Effective action against terrorism depends on a unique synergy of military and non-military measures — the latter including diplomatic, humanitarian, development, peace-building, and law-enforcement efforts. The synergy of the military and non-military aspects of response is that the latter serve to keep threat generation down to a level that military efforts can manage. In turn, military efforts serve to guarantee non-military measures and help maintain the conditions in which they might hope to succeed. The ultimate aim and measure of success is the establishment of a self-sustaining stability — one that does not leak terrorism.

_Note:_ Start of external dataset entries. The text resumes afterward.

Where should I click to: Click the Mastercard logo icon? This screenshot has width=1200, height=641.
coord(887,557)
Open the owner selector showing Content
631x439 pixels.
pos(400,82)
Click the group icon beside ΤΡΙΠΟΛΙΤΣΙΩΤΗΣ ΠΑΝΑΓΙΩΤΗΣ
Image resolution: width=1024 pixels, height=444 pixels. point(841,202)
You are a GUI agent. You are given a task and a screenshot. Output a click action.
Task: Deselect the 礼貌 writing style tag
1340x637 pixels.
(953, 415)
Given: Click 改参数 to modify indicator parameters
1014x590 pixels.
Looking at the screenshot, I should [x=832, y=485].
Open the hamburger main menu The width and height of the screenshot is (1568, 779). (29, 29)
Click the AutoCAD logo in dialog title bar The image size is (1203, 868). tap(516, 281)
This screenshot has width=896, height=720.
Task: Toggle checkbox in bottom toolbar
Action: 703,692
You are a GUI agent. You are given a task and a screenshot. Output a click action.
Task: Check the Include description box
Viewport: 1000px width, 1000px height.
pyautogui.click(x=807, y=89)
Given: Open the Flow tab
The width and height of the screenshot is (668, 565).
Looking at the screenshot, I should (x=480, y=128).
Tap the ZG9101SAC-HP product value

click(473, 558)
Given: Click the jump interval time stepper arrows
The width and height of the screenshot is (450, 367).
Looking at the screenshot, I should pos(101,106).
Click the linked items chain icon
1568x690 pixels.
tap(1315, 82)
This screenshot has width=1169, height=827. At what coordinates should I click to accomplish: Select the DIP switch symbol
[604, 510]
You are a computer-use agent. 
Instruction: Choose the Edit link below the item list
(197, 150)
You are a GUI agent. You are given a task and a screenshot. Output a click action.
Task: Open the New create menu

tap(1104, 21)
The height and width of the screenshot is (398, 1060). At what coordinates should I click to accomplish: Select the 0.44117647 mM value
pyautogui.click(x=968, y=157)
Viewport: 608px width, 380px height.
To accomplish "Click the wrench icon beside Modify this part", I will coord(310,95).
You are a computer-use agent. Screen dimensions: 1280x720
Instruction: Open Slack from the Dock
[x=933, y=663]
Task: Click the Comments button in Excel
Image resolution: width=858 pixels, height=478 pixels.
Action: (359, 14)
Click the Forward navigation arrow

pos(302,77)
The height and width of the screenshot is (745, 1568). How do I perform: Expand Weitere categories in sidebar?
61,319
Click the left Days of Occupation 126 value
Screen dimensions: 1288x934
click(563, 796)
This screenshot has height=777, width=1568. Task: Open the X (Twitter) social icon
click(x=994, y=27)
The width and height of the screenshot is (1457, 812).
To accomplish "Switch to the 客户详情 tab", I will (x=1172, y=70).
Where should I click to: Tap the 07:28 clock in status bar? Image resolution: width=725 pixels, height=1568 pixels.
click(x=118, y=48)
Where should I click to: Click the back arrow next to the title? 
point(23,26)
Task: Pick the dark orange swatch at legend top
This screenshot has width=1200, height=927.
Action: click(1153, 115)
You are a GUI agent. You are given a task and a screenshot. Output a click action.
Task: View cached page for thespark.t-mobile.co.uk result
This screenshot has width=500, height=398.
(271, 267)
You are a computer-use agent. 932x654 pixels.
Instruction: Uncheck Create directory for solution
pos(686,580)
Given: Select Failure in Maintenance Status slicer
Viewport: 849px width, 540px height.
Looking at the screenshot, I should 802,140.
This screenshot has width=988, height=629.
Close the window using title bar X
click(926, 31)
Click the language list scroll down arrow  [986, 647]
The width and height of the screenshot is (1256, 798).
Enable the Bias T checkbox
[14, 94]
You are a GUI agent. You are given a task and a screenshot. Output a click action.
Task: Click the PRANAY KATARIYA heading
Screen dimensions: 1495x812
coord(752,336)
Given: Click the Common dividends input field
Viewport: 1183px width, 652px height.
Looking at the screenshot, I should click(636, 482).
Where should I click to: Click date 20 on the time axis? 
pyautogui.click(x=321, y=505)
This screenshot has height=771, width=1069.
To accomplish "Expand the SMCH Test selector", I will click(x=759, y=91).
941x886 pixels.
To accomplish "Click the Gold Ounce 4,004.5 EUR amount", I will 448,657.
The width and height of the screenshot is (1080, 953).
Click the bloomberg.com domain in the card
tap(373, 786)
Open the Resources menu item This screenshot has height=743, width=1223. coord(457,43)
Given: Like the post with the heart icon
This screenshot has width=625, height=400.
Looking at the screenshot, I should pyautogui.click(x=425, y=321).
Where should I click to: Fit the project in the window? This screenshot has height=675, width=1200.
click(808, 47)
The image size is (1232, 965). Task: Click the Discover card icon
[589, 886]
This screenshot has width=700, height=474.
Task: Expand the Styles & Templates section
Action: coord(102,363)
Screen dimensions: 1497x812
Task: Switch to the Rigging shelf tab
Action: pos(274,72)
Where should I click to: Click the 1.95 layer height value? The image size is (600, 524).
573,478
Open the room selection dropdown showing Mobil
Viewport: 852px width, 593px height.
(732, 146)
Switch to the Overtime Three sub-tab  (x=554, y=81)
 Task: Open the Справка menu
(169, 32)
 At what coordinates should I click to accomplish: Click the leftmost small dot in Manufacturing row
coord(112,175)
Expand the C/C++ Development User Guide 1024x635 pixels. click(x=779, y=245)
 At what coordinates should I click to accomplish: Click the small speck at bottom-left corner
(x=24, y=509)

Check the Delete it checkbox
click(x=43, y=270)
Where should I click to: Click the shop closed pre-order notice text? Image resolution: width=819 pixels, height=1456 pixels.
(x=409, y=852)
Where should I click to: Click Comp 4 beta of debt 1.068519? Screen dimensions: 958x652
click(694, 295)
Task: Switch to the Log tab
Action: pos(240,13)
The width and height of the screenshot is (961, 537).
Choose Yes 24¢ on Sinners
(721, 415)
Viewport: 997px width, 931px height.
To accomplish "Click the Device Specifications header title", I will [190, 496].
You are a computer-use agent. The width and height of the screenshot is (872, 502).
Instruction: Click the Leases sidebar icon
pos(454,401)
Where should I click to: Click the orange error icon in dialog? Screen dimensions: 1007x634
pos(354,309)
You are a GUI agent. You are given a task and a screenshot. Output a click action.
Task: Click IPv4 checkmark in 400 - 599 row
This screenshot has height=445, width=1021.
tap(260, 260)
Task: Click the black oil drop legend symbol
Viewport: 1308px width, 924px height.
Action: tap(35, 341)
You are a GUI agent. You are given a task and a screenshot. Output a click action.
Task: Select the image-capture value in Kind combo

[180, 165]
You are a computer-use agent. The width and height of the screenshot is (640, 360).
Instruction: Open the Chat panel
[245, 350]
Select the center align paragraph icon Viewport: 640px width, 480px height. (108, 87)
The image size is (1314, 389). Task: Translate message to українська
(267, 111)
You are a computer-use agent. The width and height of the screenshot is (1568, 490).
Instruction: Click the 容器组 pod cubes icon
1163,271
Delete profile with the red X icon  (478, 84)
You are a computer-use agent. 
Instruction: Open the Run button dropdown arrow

It is also essential that we combat terrorism in ways that do not contribute to interstate instability — that is, war potentials of the interstate variety. A failure to do this would simply exchange one type of problem for another and undermine the basis for attending to either. The maintenance of international stability requires that the solution to transnational problems be detached from the advance of any one nation's (or alliance's) exclusive interests or power position. It also requires that the resort to force in international affairs be strictly limited — especially when it is undertaken on a unilateral or narrowly multi-national basis. A failure to abide by this stricture would lower the threshold for war generally, thus increasing the burden of deterrence.

It is in the integration, balancing, and pacing of military and nonmilitary, unilateral and cooperative initiatives that Operation Enduring Freedom failed — and the result is greater instability in Afghanistan and in several regions of the world.

5.6 The fog of peace

Operations Desert Storm, Allied Force, and Enduring Freedom suggest a greater US ability to transcend the problems associated with Vietnam-type "quagmires". This capacity involves the quick application of decisive force, a reliance on proxy fighters and standoff modes of warfare, the presence of a relatively weak and isolated foe, the absence of a competing superpower, and the effective shaping of media discourse. Also important are new technical capabilities that allow the US military to see the battlefield, allocate forces, and attack targets more accurately than before — what some see as a capacity to thin, if not lift, the fog of war.

America's recent experiences on the battlefield may give it greater confidence in war. But there is more to be concerned about down this road than just Vietnam-style "quagmires". The experience of the First World War is suggestive. The interlocking military pacts, minor wars, colonial competitions, multiple interventions, and arms races that preceded the First World War constituted a different type of quagmire: a self-constituting or emergent one. This quagmire had no discernible boundary. It developed almost imperceptibly before reaching a catastrophe point and then suddenly engulfing its participants. The precipitating incident was an act of state-supported terrorism involving Serbia and Austria-Hungary that drew 15 more nations into war. The resulting disaster, which claimed 15 million lives, had been forty years in the making. And every step of the journey, except the last ones, seemed manageable to the nations that were taking them. Although they walked confidently, they could have no real appreciation of the cumulative interactive effects of their military initiatives. 89 These were shrouded in uncertainty — what might be called the "fog of peace".

The example of the First World War suggests that it is not enough that nations be careful where they walk in the world — as the United States did following its Vietnam debacle. It is also necessary that nations take care how they walk in the world. This poses a daunting challenge to national leadership, which must practice restraint even when the field of action appears clear. And meeting this challenge will never be more difficult than when a nation finds itself in hot pursuit of the devil.